# Neighbor joining

Neighbor joining (NJ, paper) is a phylogeny reconstruction method. It differs from UPGMA in the way it computes the distances between clusters.

This algorithm first assumes that the phylogeny is a star graph.
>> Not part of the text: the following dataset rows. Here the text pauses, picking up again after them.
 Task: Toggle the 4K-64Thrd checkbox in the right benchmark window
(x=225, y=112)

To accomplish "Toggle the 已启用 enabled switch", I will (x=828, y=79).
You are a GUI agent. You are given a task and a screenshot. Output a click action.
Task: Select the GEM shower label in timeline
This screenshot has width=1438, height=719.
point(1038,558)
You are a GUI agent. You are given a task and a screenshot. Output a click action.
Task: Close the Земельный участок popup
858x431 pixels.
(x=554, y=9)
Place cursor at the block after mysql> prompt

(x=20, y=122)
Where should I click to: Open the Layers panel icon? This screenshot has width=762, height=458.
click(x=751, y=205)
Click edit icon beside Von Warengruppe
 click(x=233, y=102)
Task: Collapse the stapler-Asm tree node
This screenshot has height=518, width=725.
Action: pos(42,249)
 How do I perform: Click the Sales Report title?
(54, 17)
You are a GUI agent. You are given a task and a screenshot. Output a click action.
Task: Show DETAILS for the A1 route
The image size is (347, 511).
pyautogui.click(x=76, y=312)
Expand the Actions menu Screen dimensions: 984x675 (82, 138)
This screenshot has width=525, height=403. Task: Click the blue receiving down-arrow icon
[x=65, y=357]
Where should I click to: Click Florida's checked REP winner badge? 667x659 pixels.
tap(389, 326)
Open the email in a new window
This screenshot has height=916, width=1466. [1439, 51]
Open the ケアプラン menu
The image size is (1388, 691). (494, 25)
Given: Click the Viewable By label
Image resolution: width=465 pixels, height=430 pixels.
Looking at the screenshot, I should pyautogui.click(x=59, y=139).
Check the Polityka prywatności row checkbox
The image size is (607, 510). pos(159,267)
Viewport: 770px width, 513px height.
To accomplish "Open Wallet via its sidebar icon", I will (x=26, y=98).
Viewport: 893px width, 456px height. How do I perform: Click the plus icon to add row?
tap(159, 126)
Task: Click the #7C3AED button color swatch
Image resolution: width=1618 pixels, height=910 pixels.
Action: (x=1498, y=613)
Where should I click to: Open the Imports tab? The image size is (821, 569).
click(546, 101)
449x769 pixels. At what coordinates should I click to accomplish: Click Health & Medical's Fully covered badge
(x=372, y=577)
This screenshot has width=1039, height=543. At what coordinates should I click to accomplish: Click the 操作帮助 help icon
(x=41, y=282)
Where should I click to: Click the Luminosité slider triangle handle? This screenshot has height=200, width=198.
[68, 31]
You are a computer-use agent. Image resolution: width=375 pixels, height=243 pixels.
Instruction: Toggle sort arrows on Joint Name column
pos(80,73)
Then it finds the pair of vertices that when merged and split out gives the minimal total edge length $$S_{ij}$$ of the new almost-star graph. (See eq. (4) and figure 2a and 2b in the paper.) $S_{i,j} = \frac1{2(n-2)} \sum_{k\not\in \{i,j\}}(d(i, k)+d(j,k)) + \frac 12 d(i,j)+\frac 1{n-2} \sum_{k<l,\, k, l\not\in\{i,j\}}d(k,l).$ After subtracting the sum of all pairwise distances (which is a constant) and multiplying by $$2(n-2)$$, we obtain the familiar $Q(i, j) = (n-2) d(i, j) - \sum_{k=1}^n d(i, k) - \sum_{k=1}^n d(j, k).$ Thus, we merge the two vertices that minimize $$Q$$. The distance from the merging of vertices $$i$$ and $$j$$ to each other vertex $$k$$ is $$d_{(i-j)k} = (d_{i,k} + d_{j,k})/2$$.

NJ also estimates branch lengths. See the paper for details.

Input
Matrix of pairwise distances
Output
Phylogeny
Algorithm
Repeatedly merge the nearest two clusters using metric $$Q$$ defined above.
Complexity
$$O(n^3)$$. Faster is possible using heuristics.